Casi llegando a los 80, después de una larga vida de trabajo como funcionaria en una institución pública, hoy Cecilia vive en un pequeño departamento en un tercer piso sin ascensor.
Los inicios de la amistad no fueron fáciles pues tiene un carácter fuerte. A su vozarrón inconfundible se ligaba una cierta incapacidad para escuchar y dejar hablar al otro hasta el fin. Pero poco a poco la amistad fue creciendo. Como es muy activa, venía a ayudarnos cuando hacíamos mermeladas, pelando fruta, lavando los frascos.
Su pasión fue siempre acompañar a la gente que vive en la calle. Con la pandemia ya no pudo continuar su voluntariado en varios comedores de la zona, y eso la volvió muy triste.
Poco a poco su salud comenzó a deteriorarse. Los dolores aumentaron y con ello vino el desánimo. Un día se cayó. Otro día unos amigos la fueron a ver y ya no quería salir del departamento.
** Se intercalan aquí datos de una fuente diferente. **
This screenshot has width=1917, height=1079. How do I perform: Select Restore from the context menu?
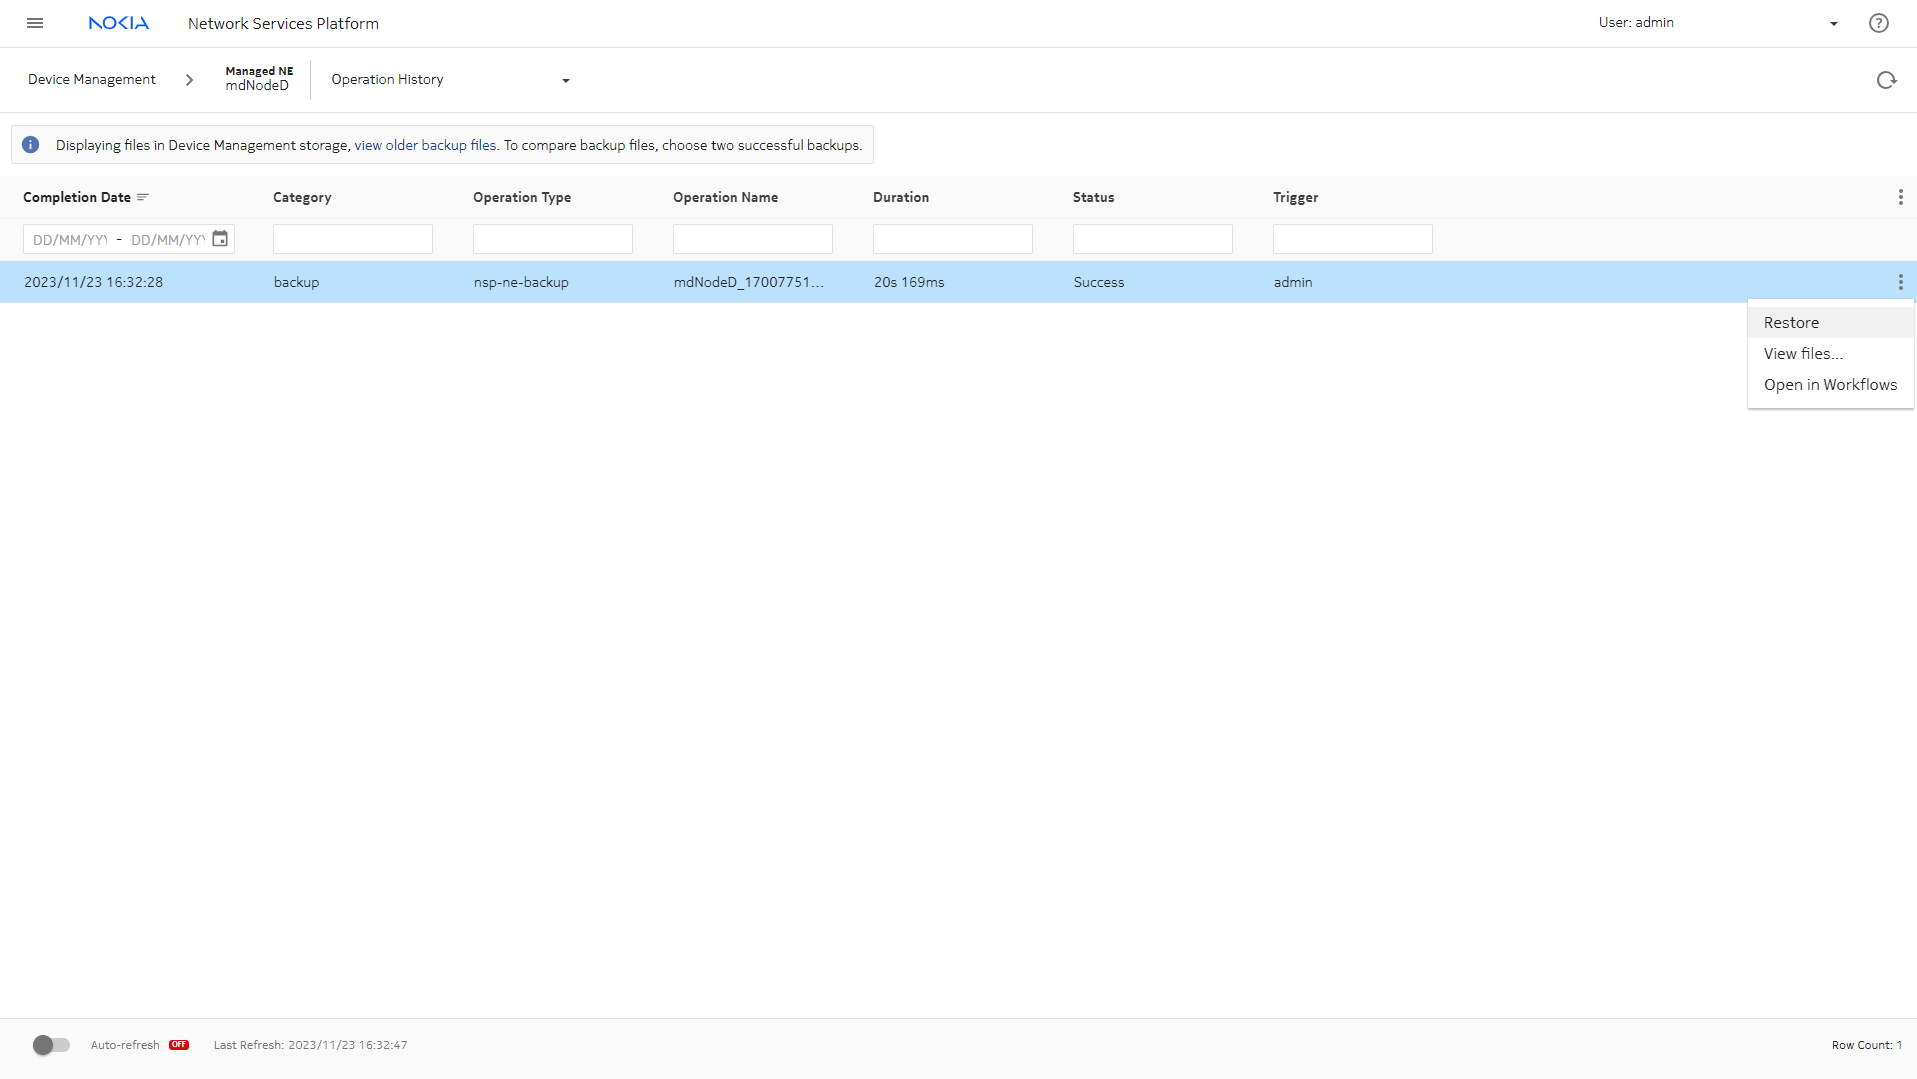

Hoy ha comenzado un proceso para irse a vivir en una institución. Pero lo que percibo es que con el quiebre físico hubo algo en su actitud que cambió: apareció la ternura. Cuando nos encontramos la última vez su lucidez me impactó. Como si la vida dejó de ser una lucha constante para que comience en ella, en su interior, el tiempo de la aceptación. Había algo de la mirada de un niño, sus ojos brillaban y a la vez se la veía desprotegida, desarmada. Conversamos sobre su eventual partida y le aseguré que la iríamos a visitar. En ese momento su mirada se iluminó y me dijo: "la amistad de ustedes llegó justo a tiempo, ahora sé que no estoy sola."